Here’s a gloriously chocolaty cookie recipe from The Sussex Vegan Mum. Squishy, warm and gooey! What more could you ask for?
225g dairy free butter (I recommend Pure Sunflower spread)
100g caster sugar
175g dark brown sugar
2 tsp vanilla extract
2 vegan ‘eggs’ (see below)
300g plain flour
50g cocoa powder
1 tsp baking powder
200g vegan chocolate (I recommend using Moo Free Organic Milk Chocolate Alternative which comes in 100g bars which I think is the best for baking and doesn't contain any soy).
Vegan eggs - I recommend using Free and Easy Foods egg replacer for this. The pot contains the equivalent of 45 eggs and works out an approximate cost of 4p per egg. Cheap, keeps for ages in your cupboard and no cruelty- an absolute no brainer!
Step 1: Cream together the dark brown sugar, caster sugar and dairy free butter.
Step 2: Add your vegan egg alternative.
Step 3: Add your remaining dry ingredients to form a dough.
Step 4: Snap your vegan chocolate bar into chunks of preferred size and fold into the dough.

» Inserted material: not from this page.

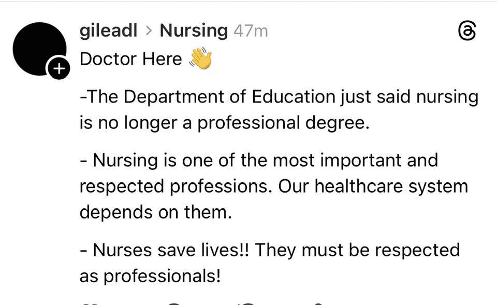The height and width of the screenshot is (305, 497).
Task: Click the line starting "-The Department of Education"
Action: click(x=279, y=97)

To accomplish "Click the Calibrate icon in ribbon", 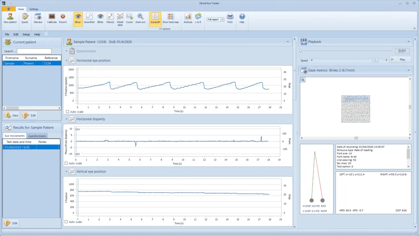I will 52,18.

Step 5: Divide your cookie dough into 6 or 8, depending on how large you want them. Roll them into balls and flatten them down gently onto baking sheets lined with grease proof paper.
Step 6: Bake in the oven for 10-12 minutes on 180C / 160C fan. Don’t be tempted to bake for longer as they will start to loose their delightful squishiness.